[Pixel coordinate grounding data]

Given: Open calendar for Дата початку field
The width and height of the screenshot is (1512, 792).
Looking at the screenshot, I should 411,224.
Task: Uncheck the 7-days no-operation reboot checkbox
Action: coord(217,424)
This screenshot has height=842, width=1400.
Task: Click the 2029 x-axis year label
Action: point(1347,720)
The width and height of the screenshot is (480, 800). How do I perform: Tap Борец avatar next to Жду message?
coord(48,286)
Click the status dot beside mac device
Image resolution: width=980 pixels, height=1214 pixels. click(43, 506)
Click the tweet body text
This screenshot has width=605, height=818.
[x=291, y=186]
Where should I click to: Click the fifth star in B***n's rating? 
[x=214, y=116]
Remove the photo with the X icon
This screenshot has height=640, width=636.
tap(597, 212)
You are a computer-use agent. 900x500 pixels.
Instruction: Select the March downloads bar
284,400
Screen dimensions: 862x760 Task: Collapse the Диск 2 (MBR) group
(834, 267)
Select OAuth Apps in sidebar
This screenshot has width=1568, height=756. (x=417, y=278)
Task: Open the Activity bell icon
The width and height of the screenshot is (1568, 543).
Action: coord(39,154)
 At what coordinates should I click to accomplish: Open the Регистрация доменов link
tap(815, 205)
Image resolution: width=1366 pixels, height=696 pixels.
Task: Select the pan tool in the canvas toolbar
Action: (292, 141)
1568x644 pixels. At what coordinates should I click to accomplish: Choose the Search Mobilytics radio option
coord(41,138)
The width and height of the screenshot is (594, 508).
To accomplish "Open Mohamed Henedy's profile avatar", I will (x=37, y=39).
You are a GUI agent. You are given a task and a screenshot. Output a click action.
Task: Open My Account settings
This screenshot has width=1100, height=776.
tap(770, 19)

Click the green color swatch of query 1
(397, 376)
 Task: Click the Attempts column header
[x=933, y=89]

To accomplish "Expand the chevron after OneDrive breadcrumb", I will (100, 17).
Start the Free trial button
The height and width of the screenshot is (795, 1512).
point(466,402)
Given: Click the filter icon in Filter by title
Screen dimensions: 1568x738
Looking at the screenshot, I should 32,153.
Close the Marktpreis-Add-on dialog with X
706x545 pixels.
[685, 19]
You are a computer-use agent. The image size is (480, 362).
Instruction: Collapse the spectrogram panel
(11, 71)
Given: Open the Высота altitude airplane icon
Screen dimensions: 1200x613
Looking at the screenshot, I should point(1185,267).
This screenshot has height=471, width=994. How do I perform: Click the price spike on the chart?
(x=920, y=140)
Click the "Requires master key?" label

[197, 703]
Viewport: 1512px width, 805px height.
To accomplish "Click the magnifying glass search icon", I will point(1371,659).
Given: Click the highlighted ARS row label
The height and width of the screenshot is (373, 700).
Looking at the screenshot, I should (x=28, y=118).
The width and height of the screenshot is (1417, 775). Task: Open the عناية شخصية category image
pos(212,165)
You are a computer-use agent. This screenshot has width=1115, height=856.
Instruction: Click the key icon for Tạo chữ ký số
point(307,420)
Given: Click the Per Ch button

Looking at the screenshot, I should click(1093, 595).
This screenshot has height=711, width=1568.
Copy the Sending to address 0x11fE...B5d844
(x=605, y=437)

Assignment =>
Could you return all lines from the data above that contain the string "computer"?

Answer for the task =>
You are a computer-use agent. 900x500 pixels.
You are a computer-use agent. The image size is (480, 362).
You are a computer-use agent. This screenshot has width=1115, height=856.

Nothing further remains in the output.